Une étude américaine (“HealthMine Digital Health Report: The State and Impact of Digital Health Tools”), réalisée par Survey Sampling International auprès de 500 personnes, révèle que les promesses des données médicales générées par l’usager (amélioration des soins, suivi temps réel de l’état de santé, compléments d’informations, réactivité plus grande face aux risques sanitaires…) prendront encore du temps avant de se concrétiser.

C’est en tout cas la conclusion que l’on peut tirer à la lecture de certains résultats:

  • 42% des personnes qui récoltent, via divers dispositifs numériques, des informations sur leur état de santé estiment que ces données… ne servent à rien dans la mesure où personne ne les utilise
  • 46% déclarent que les données collectées par les dispositifs numériques dédiés aux soins de santé primaires (objets connectés, capteurs d’activités, applis d’e-santé…) ne sont pas exploitées par les professionnels de la santé pour alimenter leur trajet de soins et les décisions de traitement
  • Quelques chiffres

    Nombre d’applis santé (ou apparentées) disponibles pour équipements mobiles iOS ou Android: près de 165.000. Taux de chargements: 1,7 milliard d’ici 2017. Source: PWC.

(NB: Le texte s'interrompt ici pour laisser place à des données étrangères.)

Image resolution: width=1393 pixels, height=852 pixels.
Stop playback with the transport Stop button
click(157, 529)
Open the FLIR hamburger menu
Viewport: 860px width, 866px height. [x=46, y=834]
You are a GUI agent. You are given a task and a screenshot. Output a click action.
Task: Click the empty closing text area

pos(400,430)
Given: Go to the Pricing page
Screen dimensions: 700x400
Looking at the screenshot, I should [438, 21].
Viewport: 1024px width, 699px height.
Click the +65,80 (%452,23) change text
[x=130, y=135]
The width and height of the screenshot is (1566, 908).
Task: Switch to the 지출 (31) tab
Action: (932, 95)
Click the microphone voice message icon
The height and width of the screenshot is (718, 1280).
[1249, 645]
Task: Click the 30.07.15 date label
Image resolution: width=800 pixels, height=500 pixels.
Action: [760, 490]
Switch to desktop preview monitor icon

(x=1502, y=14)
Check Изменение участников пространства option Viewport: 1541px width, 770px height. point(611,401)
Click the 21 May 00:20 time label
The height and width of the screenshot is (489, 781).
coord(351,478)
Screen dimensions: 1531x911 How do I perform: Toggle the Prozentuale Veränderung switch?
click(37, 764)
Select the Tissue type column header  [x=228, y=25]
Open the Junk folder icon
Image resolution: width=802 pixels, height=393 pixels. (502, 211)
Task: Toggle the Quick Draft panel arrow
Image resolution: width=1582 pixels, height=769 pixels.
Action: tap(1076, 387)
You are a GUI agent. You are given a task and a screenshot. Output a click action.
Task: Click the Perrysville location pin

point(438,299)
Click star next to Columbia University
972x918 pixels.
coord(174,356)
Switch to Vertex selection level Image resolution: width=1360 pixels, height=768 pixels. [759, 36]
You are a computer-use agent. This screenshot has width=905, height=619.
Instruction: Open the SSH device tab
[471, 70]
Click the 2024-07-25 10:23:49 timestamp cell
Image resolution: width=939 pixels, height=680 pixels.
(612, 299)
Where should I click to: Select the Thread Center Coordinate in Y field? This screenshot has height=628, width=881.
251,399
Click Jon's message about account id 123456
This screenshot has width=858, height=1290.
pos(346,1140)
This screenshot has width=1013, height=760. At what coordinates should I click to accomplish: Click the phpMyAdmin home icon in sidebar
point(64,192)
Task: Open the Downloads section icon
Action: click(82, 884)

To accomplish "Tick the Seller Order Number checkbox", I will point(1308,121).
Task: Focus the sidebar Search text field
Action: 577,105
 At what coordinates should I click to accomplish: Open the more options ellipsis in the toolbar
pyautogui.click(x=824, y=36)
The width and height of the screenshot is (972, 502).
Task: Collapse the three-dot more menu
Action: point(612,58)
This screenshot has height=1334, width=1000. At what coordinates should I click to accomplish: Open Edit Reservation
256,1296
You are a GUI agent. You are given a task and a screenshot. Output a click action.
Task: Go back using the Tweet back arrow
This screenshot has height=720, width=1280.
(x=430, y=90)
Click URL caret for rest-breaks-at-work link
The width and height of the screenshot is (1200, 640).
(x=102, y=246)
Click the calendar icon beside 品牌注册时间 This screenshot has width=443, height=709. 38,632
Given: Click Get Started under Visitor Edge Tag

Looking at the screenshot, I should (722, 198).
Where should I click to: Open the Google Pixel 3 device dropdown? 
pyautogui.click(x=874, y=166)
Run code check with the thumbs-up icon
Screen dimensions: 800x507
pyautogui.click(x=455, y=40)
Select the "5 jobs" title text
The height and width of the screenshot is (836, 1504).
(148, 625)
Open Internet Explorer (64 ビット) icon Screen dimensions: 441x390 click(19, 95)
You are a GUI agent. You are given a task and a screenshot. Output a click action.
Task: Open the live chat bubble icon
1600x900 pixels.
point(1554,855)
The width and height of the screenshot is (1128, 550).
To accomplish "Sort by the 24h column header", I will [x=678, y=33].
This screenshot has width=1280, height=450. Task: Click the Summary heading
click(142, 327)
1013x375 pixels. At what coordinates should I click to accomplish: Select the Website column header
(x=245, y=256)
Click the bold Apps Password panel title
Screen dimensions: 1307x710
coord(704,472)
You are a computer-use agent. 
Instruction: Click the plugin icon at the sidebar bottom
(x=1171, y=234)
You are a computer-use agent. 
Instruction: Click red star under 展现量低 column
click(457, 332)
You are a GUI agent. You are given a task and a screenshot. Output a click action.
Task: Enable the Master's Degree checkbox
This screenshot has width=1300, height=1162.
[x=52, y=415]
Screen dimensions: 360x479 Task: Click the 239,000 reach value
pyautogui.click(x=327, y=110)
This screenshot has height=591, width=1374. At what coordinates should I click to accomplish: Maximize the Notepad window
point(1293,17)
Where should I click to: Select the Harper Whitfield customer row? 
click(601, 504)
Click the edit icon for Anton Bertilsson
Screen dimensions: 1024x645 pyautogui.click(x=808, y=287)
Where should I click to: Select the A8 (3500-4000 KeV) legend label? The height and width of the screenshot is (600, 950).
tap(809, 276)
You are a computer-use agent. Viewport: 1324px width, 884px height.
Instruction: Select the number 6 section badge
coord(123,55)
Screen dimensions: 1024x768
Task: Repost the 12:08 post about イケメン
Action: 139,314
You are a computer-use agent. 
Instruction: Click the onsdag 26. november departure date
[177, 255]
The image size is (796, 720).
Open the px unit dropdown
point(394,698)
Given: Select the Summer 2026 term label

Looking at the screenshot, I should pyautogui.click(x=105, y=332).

    Nombre de traceurs d’activités vendus fin 2014: 10 millions ; de montres connectées vendues: 7 millions. Source: ABI Research (chiffres clôturés fin 2014).

  • les applis les plus utilisées sont celles de type fitness (50% des réponses); les moins populaires (pour rappel, il s’agit d’un sondage américain): celles qui permettent d’assurer le suivi d’une maladie, qui sont censées aider les fumeurs qui arrêter la cigarette ou encore les applis de télémédecine
  • 75% des personnes ayant participé à l’étude se disent prêtes à partager leurs données avec leur médecin
  • seulement 32% des utilisateurs d’applis e-santé signalent que le transfert de leurs données s’effectue automatiquement vers leur prestataire de santé
  • 60% des participants de l’étude ont un dossier médical électronique mais seulement 22% d’entre eux s’en servent comme ressource dans le cadre de la prise de décisions médicales
  • 39% des utilisateurs d’applis qualifiées d’e-santé (mais le fitness en fait partie, selon le périmètre défini par l’étude HealthMine)… avouent ne pas savoir ce qu’est – ou ne jamais avoir entendu parler de télémédecine !
  • parmi les 59% de participants qui disent souffrir d’un problème de santé chronique, seulement 7% utilisent un outil de gestion de la maladie.

Conclusion des auteurs de l’étude: “l’e-santé doit encore franchir le fossé séparant la gestion du cycle de vie et de la condition physique (fitness), d’une part, et la gestion globale de la santé et celle des maladies chroniques, de l’autre.”

Le recours à des outils d’e-santé au niveau des soins de santé primaires, pourrait générer 10 milliards de dollars d’économies annuelles aux Etats-Unis. Source: étude Accenture.